··· Extracted records

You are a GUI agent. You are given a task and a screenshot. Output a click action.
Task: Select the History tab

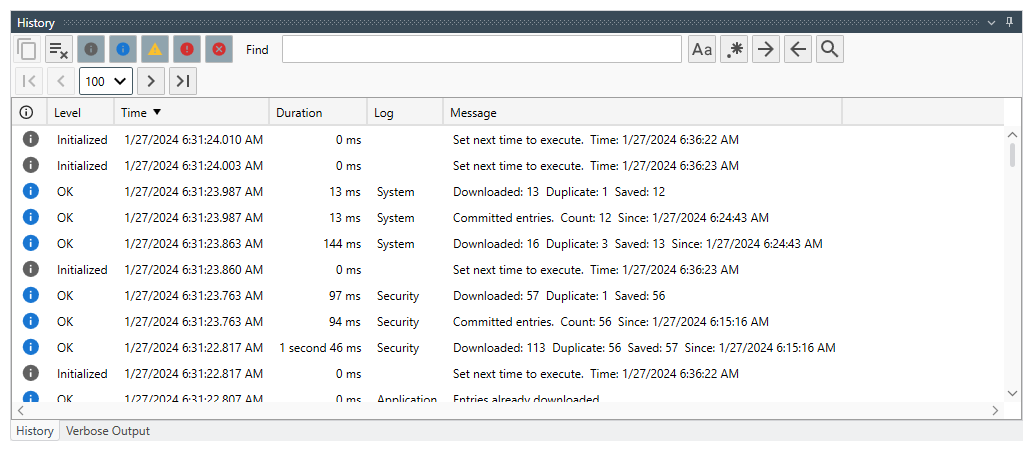(x=35, y=431)
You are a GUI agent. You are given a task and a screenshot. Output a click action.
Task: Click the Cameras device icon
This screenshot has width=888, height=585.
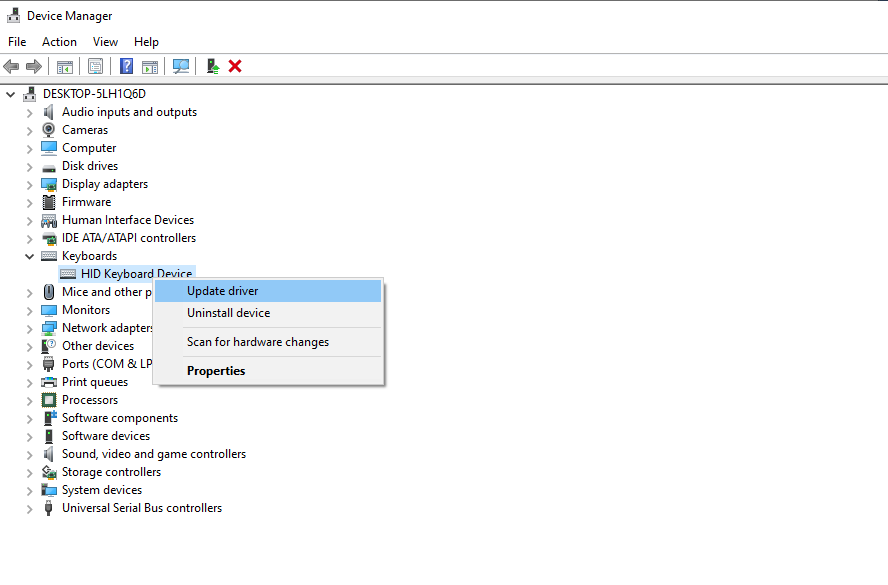(x=49, y=130)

······

:: Your instructions ::
Convert the data above into a Markdown table with the columns Row and Text. Put a row number in the first column and one line in the second, skipping blank lines and leaving out the pictures.

:: Response to the exercise ::
| Row | Text |
|---|---|
| 1 | You are a GUI agent. You are given a task and a screenshot. Output a click action. |
| 2 | Task: Select the History tab |
| 3 | (x=35, y=431) |
| 4 | You are a GUI agent. You are given a task and a screenshot. Output a click action. |
| 5 | Task: Click the Cameras device icon |
| 6 | This screenshot has width=888, height=585. |
| 7 | (x=49, y=130) |